**Énoncé 1**. Relevez chacune des personnes nommées dans le texte sur l'inflation en Tunisie, en indiquant pour chacune la fonction qu'il lui attribue.
**Énoncé 2**. Reprenez le texte sur l'inflation en Tunisie à la suite de sa dernière phrase et poursuivez-en le propos.

**Texte à lire**.

La méthodologie du calcul de l'inflation est souvent remise en question. Le gouvernement, les économistes, et les ménages eux-mêmes parlent d'un décalage entre l'inflation mesurée et celle ressentie.
C'est presque devenu une tradition, pour notre gouvernement. A chaque fois qu'un indicateur économique publié contredit les anticipations et les chiffres avancés par le gouvernement, les déclarations officielles ne tardent pas à reprocher l'incapacité de ces indicateurs à refléter la réalité. Les exemples ne manquent pas. Mais, c'est l'indicateur relatif à l'inflation qui a souvent suscité une large polémique. Durant les deux premiers mois de l'année en cours, l'Institut National de la Statistique (INS), a publié des chiffres alarmants concernant l'inflation. L'Indice des Prix à la Consommation (IPC), indicateur officiel de l'inflation en Tunisie avoisinait en moyenne 5,4% durant les deux premiers mois de l'année 2012 (il est ainsi de l'ordre de 5,4% deux mois auparavant contre 5,7% durant le moi d'avril de l'année en cours). Il faut dire ainsi que l'année 2012 s'est manifestée dès le début par une inflation héritée de 2,7%.
Le gouvernement a vigoureusement contesté ces chiffres. Et il a vite réagi par le limogeage du directeur de l'INS, pour avoir diffusé des chiffres qui ne traduisent pas la physionomie des choses. On affirme ainsi que l'inflation perçue par les ménages tunisiens est de manière persistante inférieur à l'inflation mesurée. Ridha Saidi, ministre chargé des Dossiers économiques auprès du Chef du gouvernement, a même remis en cause des données d'inflations des deux premiers mois de l'année en cours ainsi que la méthodologie du calcul de l'IPC. Une chasse aux sorcières ou quoi exactement ? A-t-il vraiment raison ? La réponse à telle situation, venait de la part de la Banque Africaine de Développement (BAD) qui a recommandé à Vincent Castel, Coordinateur principal pour les programmes de la Tunisie au sein de la BAD et Kaouther Abderrahim, Consultante au sein des structures opérationnelles de l'Afrique du Nord, d'élaborer une étude intitulée « Inflation en Tunisie : entre perception et réalité dans un contexte de transition », que nous recommandons ainsi au Ministre Rida Saidi. (Elle est déjà disponible en ligne sur le site web de la BAD).

**Extrait de données**.
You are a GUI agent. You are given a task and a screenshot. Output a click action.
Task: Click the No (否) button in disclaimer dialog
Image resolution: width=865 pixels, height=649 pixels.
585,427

**Réponse attendue 1**.
- Ridha Saidi : ministre chargé des Dossiers économiques auprès du Chef du gouvernement
- Vincent Castel : Coordinateur principal pour les programmes de la Tunisie au sein de la BAD
- Kaouther Abderrahim : Consultante au sein des structures opérationnelles de l'Afrique du Nord

**Réponse attendue 2**.
Méthodologie remise en question ?
Dans presque une dizaine de pages, les deux auteurs de l'étude ont essayé d'expliquer le phénomène d'inflation, sa méthodologie et surtout de « dégager si l'inflation est réelle sur quels biens ou services elle s'exerce et cherche à identifier les facteurs qui en sont à l'origine. Dès la lecture des premières pages de l'étude, on retient que « l'IPC tunisien a une représentativité relativement bonne tant du point de vue de la couverture géographique que du nombre de produits inclus dans le panier ». On précise ainsi qu'en 2010 l'échantillon des points de vente a été revu à la hausse en passant de 2 631 à 3 155 points de vente en 2010. « Ces points de vente se répartissent sur toutes les localités, chefs-lieux des gouvernorats, ainsi que les grandes agglomérations urbaines », indique-t-on dans l'étude. On précise encore qu'après sa révision, la liste des produits du panier de consommation a été élargie pour y dénombrer 101 produits répartis en 12 groupes. « Pour finir, l'institut national de la statistique (INS) a révisé l'année de base de l'indice des prix à la consommation familiale par l'adoption de l'année 2005 comme nouvelle année de base en remplacement à l'année 2000. La structure des pondérations a aussi été révisée en s'appuyant sur les résultats de l'enquête nationale sur la consommation des ménages de l'année 2005 », peut-on ainsi lire aussi dans l'étude. L'hypothèse de Ridha Saidi est-elle infirmée ?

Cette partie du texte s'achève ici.